### WRITTEN TASK
Turn the material below into a numbered list with one line per item, and drop the blank lines.

### DATA LISTING
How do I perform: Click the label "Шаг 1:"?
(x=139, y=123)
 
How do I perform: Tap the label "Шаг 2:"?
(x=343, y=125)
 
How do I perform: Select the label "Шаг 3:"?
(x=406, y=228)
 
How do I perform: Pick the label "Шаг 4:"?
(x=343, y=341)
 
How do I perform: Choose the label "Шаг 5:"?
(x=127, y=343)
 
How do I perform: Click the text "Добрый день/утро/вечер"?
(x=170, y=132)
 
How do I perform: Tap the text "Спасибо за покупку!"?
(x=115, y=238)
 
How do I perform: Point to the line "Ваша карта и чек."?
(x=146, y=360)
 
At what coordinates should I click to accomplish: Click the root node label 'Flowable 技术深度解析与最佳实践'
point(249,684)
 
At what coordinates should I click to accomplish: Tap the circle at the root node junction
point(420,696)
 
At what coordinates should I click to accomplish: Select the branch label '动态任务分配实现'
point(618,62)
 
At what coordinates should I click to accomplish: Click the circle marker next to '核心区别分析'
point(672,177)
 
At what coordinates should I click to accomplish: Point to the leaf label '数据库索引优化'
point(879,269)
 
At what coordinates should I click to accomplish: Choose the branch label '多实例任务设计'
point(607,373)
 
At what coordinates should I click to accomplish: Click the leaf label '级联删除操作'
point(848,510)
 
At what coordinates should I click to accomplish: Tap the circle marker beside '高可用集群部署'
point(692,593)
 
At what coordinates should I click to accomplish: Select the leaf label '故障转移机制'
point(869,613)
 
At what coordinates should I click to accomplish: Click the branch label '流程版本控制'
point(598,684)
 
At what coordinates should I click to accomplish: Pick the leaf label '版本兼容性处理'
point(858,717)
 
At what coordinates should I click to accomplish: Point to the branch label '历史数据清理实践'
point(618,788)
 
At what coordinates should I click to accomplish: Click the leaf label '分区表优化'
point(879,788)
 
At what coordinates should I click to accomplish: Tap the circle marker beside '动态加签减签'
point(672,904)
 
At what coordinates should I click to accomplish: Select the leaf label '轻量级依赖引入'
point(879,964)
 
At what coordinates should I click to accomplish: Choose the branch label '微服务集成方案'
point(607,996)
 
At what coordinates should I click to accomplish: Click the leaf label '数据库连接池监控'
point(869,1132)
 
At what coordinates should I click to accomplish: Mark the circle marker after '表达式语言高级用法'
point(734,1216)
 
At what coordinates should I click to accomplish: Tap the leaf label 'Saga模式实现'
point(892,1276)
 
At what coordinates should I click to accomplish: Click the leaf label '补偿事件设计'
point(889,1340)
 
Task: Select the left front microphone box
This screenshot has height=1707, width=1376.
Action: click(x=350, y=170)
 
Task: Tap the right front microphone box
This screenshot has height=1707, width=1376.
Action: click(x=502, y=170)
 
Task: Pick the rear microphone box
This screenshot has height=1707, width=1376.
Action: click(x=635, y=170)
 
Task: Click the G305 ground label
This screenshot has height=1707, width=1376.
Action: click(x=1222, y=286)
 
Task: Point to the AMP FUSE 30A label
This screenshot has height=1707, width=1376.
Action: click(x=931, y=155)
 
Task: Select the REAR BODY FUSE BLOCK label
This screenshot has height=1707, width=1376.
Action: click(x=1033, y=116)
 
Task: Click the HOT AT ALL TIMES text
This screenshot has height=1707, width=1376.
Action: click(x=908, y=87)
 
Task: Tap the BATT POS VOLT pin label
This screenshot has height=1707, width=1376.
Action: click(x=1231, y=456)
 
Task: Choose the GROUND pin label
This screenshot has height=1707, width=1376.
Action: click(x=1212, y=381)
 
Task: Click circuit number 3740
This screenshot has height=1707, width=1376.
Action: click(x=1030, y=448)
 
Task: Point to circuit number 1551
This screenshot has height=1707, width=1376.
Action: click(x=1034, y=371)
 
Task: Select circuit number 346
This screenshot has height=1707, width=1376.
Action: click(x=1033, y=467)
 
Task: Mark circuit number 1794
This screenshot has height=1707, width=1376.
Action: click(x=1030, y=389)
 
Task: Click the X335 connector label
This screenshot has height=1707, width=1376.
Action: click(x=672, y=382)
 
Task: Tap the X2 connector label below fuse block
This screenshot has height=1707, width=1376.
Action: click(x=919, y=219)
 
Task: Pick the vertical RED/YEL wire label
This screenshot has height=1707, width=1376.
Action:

### SOLUTION FOR THIS TASK
1. How do I perform: Click the label "Шаг 1:"?
2. (x=139, y=123)
3. How do I perform: Tap the label "Шаг 2:"?
4. (x=343, y=125)
5. How do I perform: Select the label "Шаг 3:"?
6. (x=406, y=228)
7. How do I perform: Pick the label "Шаг 4:"?
8. (x=343, y=341)
9. How do I perform: Choose the label "Шаг 5:"?
10. (x=127, y=343)
11. How do I perform: Click the text "Добрый день/утро/вечер"?
12. (x=170, y=132)
13. How do I perform: Tap the text "Спасибо за покупку!"?
14. (x=115, y=238)
15. How do I perform: Point to the line "Ваша карта и чек."?
16. (x=146, y=360)
17. At what coordinates should I click to accomplish: Click the root node label 'Flowable 技术深度解析与最佳实践'
18. point(249,684)
19. At what coordinates should I click to accomplish: Tap the circle at the root node junction
20. point(420,696)
21. At what coordinates should I click to accomplish: Select the branch label '动态任务分配实现'
22. point(618,62)
23. At what coordinates should I click to accomplish: Click the circle marker next to '核心区别分析'
24. point(672,177)
25. At what coordinates should I click to accomplish: Point to the leaf label '数据库索引优化'
26. point(879,269)
27. At what coordinates should I click to accomplish: Choose the branch label '多实例任务设计'
28. point(607,373)
29. At what coordinates should I click to accomplish: Click the leaf label '级联删除操作'
30. point(848,510)
31. At what coordinates should I click to accomplish: Tap the circle marker beside '高可用集群部署'
32. point(692,593)
33. At what coordinates should I click to accomplish: Select the leaf label '故障转移机制'
34. point(869,613)
35. At what coordinates should I click to accomplish: Click the branch label '流程版本控制'
36. point(598,684)
37. At what coordinates should I click to accomplish: Pick the leaf label '版本兼容性处理'
38. point(858,717)
39. At what coordinates should I click to accomplish: Point to the branch label '历史数据清理实践'
40. point(618,788)
41. At what coordinates should I click to accomplish: Click the leaf label '分区表优化'
42. point(879,788)
43. At what coordinates should I click to accomplish: Tap the circle marker beside '动态加签减签'
44. point(672,904)
45. At what coordinates should I click to accomplish: Select the leaf label '轻量级依赖引入'
46. point(879,964)
47. At what coordinates should I click to accomplish: Choose the branch label '微服务集成方案'
48. point(607,996)
49. At what coordinates should I click to accomplish: Click the leaf label '数据库连接池监控'
50. point(869,1132)
51. At what coordinates should I click to accomplish: Mark the circle marker after '表达式语言高级用法'
52. point(734,1216)
53. At what coordinates should I click to accomplish: Tap the leaf label 'Saga模式实现'
54. point(892,1276)
55. At what coordinates should I click to accomplish: Click the leaf label '补偿事件设计'
56. point(889,1340)
57. Task: Select the left front microphone box
58. This screenshot has height=1707, width=1376.
59. Action: click(x=350, y=170)
60. Task: Tap the right front microphone box
61. This screenshot has height=1707, width=1376.
62. Action: click(x=502, y=170)
63. Task: Pick the rear microphone box
64. This screenshot has height=1707, width=1376.
65. Action: click(x=635, y=170)
66. Task: Click the G305 ground label
67. This screenshot has height=1707, width=1376.
68. Action: click(x=1222, y=286)
69. Task: Point to the AMP FUSE 30A label
70. This screenshot has height=1707, width=1376.
71. Action: click(x=931, y=155)
72. Task: Select the REAR BODY FUSE BLOCK label
73. This screenshot has height=1707, width=1376.
74. Action: click(x=1033, y=116)
75. Task: Click the HOT AT ALL TIMES text
76. This screenshot has height=1707, width=1376.
77. Action: click(x=908, y=87)
78. Task: Tap the BATT POS VOLT pin label
79. This screenshot has height=1707, width=1376.
80. Action: click(x=1231, y=456)
81. Task: Choose the GROUND pin label
82. This screenshot has height=1707, width=1376.
83. Action: click(x=1212, y=381)
84. Task: Click circuit number 3740
85. This screenshot has height=1707, width=1376.
86. Action: click(x=1030, y=448)
87. Task: Point to circuit number 1551
88. This screenshot has height=1707, width=1376.
89. Action: click(x=1034, y=371)
90. Task: Select circuit number 346
91. This screenshot has height=1707, width=1376.
92. Action: click(x=1033, y=467)
93. Task: Mark circuit number 1794
94. This screenshot has height=1707, width=1376.
95. Action: click(x=1030, y=389)
96. Task: Click the X335 connector label
97. This screenshot has height=1707, width=1376.
98. Action: click(x=672, y=382)
99. Task: Tap the X2 connector label below fuse block
100. This screenshot has height=1707, width=1376.
101. Action: click(x=919, y=219)
102. Task: Pick the vertical RED/YEL wire label
103. This screenshot has height=1707, width=1376.
104. Action:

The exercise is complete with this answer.